**Exercise prompt**:
What you copy should be the lines from the one with "Task: Add new source via plus icon" through the end of the entries, word for word. Omit the pictures.

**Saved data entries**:
BEGIN
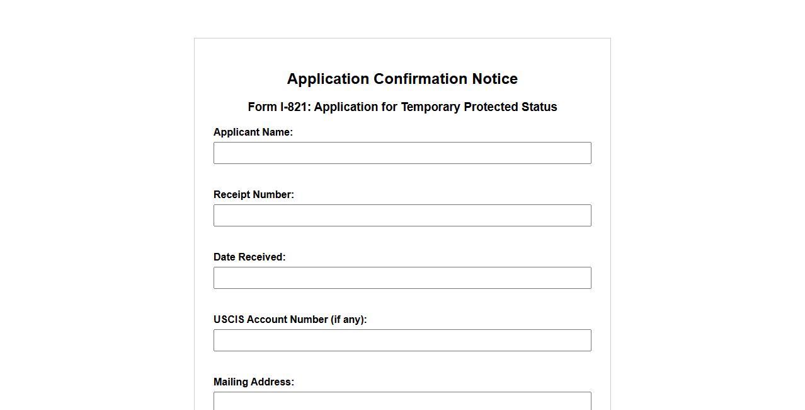
Task: Click the "Mailing Address:" label text
Action: [x=254, y=382]

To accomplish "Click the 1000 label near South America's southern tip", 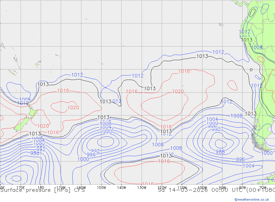I will pyautogui.click(x=266, y=153).
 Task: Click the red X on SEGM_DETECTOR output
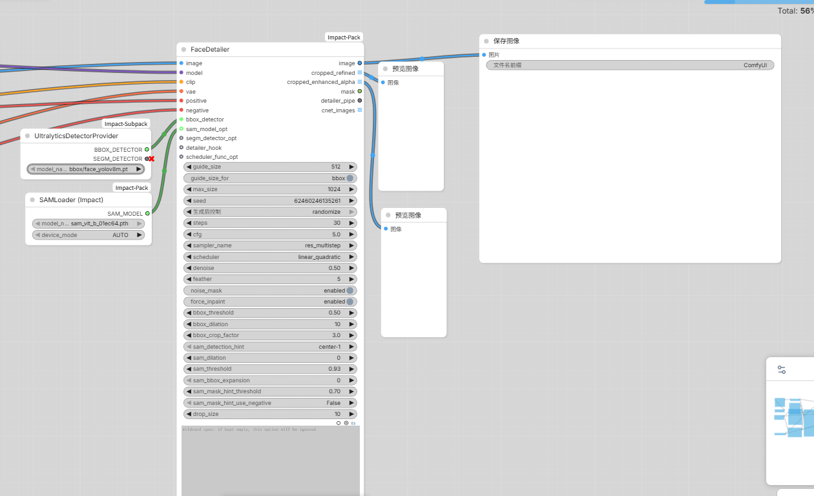pos(151,159)
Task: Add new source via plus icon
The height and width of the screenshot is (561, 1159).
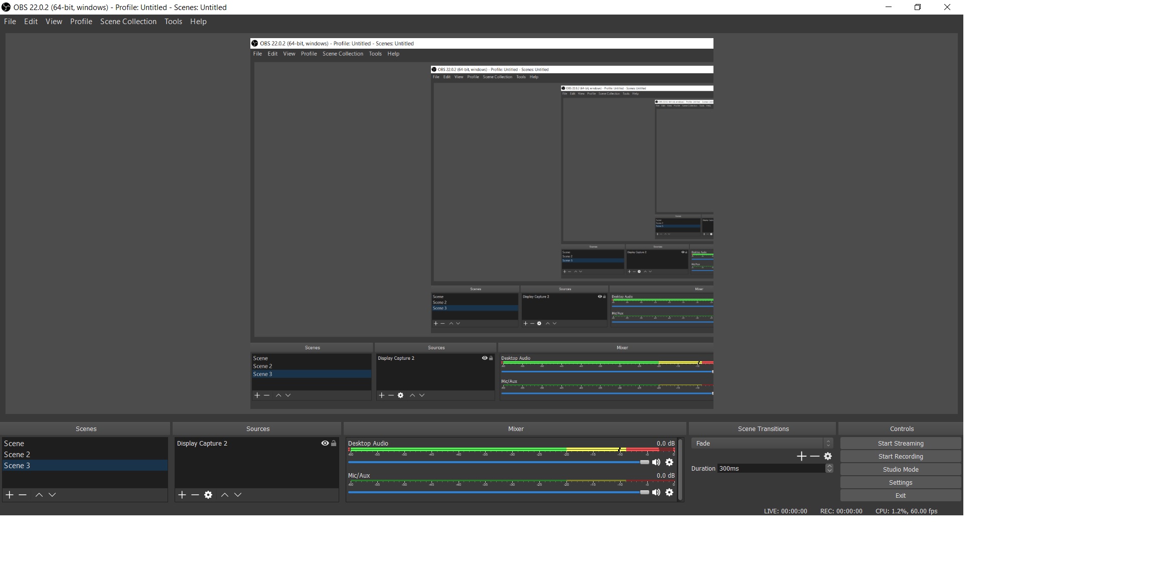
END
**Written solution**:
Task: Add new source via plus icon
The height and width of the screenshot is (561, 1159).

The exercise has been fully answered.